» **EXERCISE DIRECTIONS**:
Your copy should repeat each record exactly and contain none of the pictures.

(Stored data)
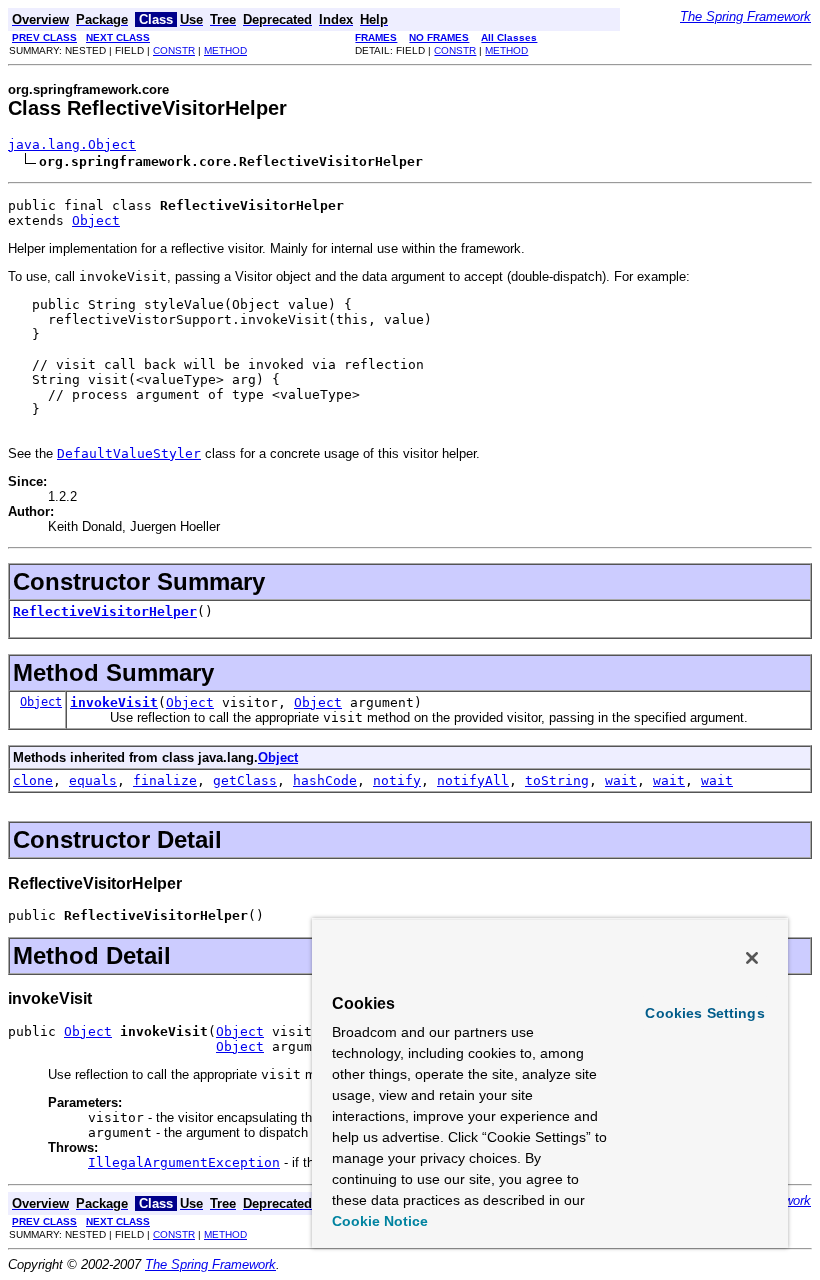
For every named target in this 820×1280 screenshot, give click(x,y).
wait (621, 780)
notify (397, 780)
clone (33, 780)
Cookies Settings (704, 1013)
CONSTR (174, 50)
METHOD (225, 50)
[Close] (752, 958)
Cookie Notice (380, 1221)
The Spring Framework (745, 16)
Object (96, 220)
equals (93, 780)
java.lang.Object (72, 144)
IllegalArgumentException (184, 1162)
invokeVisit (114, 702)
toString (557, 780)
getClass (245, 780)
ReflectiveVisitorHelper (105, 611)
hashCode (325, 780)
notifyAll (473, 780)
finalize (165, 780)
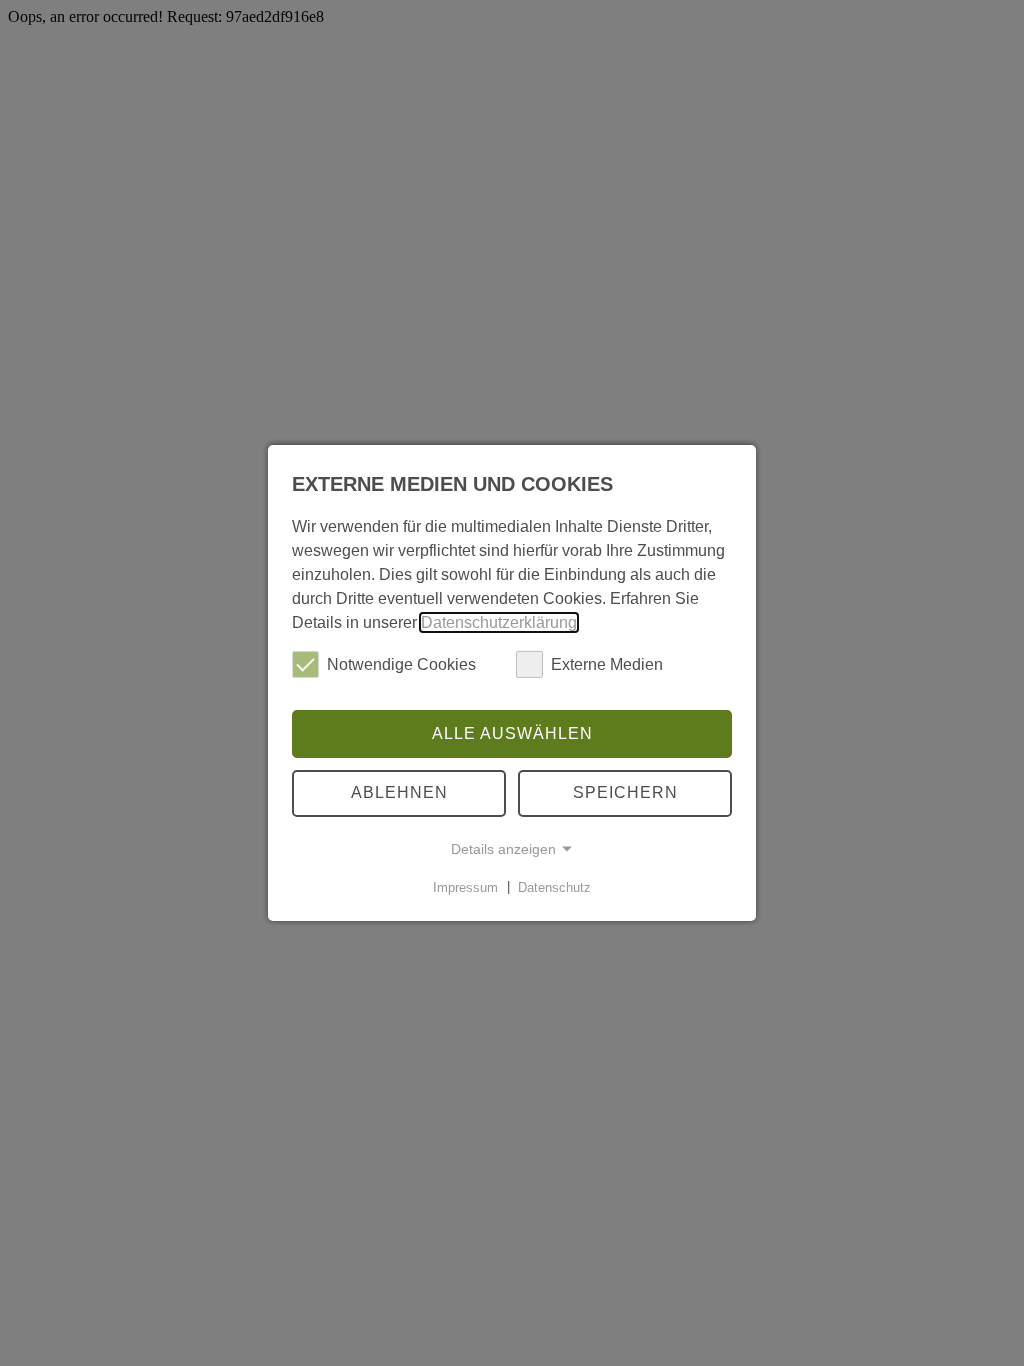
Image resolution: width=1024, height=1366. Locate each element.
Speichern (625, 792)
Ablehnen (399, 792)
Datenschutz (554, 886)
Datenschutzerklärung (499, 622)
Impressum (465, 886)
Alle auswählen (512, 733)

» **WRITTEN SOLUTION**:
For every named target in this 820×1280 screenshot, give click(x,y).
wait (621, 780)
notify (397, 780)
clone (33, 780)
Cookies Settings (704, 1013)
CONSTR (174, 50)
METHOD (225, 50)
[Close] (752, 958)
Cookie Notice (380, 1221)
The Spring Framework (745, 16)
Object (96, 220)
equals (93, 780)
java.lang.Object (72, 144)
IllegalArgumentException (184, 1162)
invokeVisit (114, 702)
toString (557, 780)
getClass (245, 780)
ReflectiveVisitorHelper (105, 611)
hashCode (325, 780)
notifyAll (473, 780)
finalize (165, 780)
Image resolution: width=1024, height=1366. Locate each element.
Speichern (625, 792)
Ablehnen (399, 792)
Datenschutz (554, 886)
Datenschutzerklärung (499, 622)
Impressum (465, 886)
Alle auswählen (512, 733)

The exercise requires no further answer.